Safety efforts include sending planes flying at the same time to jobs that are located in opposite directions from each other to ensure pilots are not operating in the same air space.Matthew said he also attends industry conferences to brush up on safety practices and protocols.
“Last year in Ft. Worth I sat in a full-day meeting just learning about power lines and how they’re marked, how their insulators look when a wire is pulled a certain direction, how the guy-wires would look on a certain power line when it turns a certain angle,” Matthew said. “Just so that from the air we can visibly see – and comprehend what we’re seeing – to know where the dangers are so we can avoid them.”
Matthew said that farmers and ranchers have always been understanding, and the pilots use both their flying skills and air drafts to ensure even, proper coverage, even though sometimes finishing a job means not reaching every last part of a field due to safety considerations.

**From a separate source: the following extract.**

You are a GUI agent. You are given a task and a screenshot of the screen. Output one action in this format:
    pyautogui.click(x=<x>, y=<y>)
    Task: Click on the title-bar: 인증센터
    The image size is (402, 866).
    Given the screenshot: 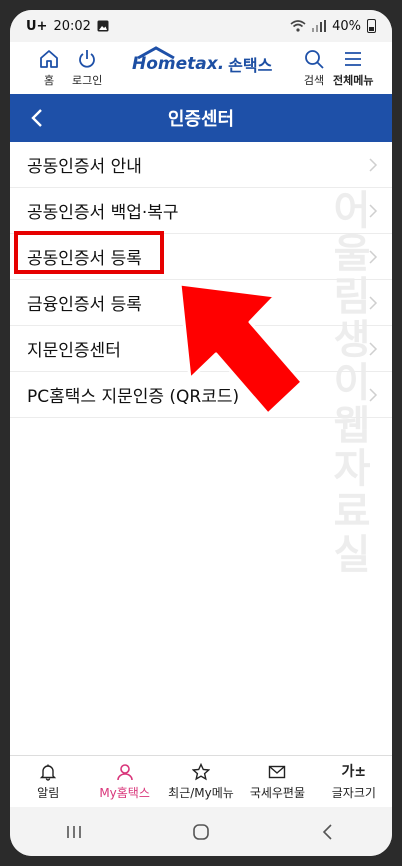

“Honestly, ever since my dad passed away from doing this job, I have probably left more corners off than I did before or not have gotten half a pass closer because there’s no reason to,” Matthew said.
Being part of the agricultural community is a generations-long tradition for the Regier family. From past and present generations of Matthew’s family being involved in farming and ranching in Oklahoma to the 43-year family tradition of helping farmers protect their crops and pastures in the pilot’s seat, Matthew is proud to be part of agriculture as he provides a critically important service to friends, neighbors and customers.
“This is what I know, and it’s what I’m good at,” Matthew said. “It’s very fulfilling for me to go out and spray a field and do it well and enjoy doing it and want to do it again the next day. It’s a dangerous-enough job that if I didn’t enjoy it and didn’t love doing it, I’d do something else.”

From the thrill of flying to the satisfaction of helping customers, Matthew said he enjoys being part of the agriculture community.
“There’s some families of people that we’ve been working for going on 40-some years,” Matthew said. “We’ve sprayed for two to three generations and have been over those farms many times for them. And that’s a testament to the type of work that my dad did for his career and that I try to continue on. We love those repeat customers – we work with them, they work with us, and it’s a relationship that’s been going on for a long time now.”
Matthew’s passion for agricultural aviation has led him to serve fellow agricultural pilots through his involvement with the National Agricultural Aviation Association. He currently serves as the NAAA committee chair, and he is also the current president of the Oklahoma Agricultural Aviation Association.
Whether it is from the air in the pilot’s seat, on the ground working with customers or in a board room helping lead his industry, Matthew said he looks at his career in agricultural aviation as a way to serve and help the farmers and ranchers who put food on tables as they partner together to care for the land and natural resources.
“We work with farmers and ranchers in the food chain where we’re at,” Matthew said. “We’re trying to help them solve issues – that’s what we do – we are a problem fixer. If a farmer has weeds in his pasture, we go out and spray it. If they’re being overrun with insects and it needs to be sprayed quickly, we go out and we eradicate the bugs. If there’s rust moving into the wheat or the corn, we go put a fungicide on.
“We’re a tool in the toolbox of things they can do and use on the farm. We do our best to provide them with great service and do the best job possible.
“I love being able to help people. I love being able to help farmers and take care of issues for them and be able to do it well.”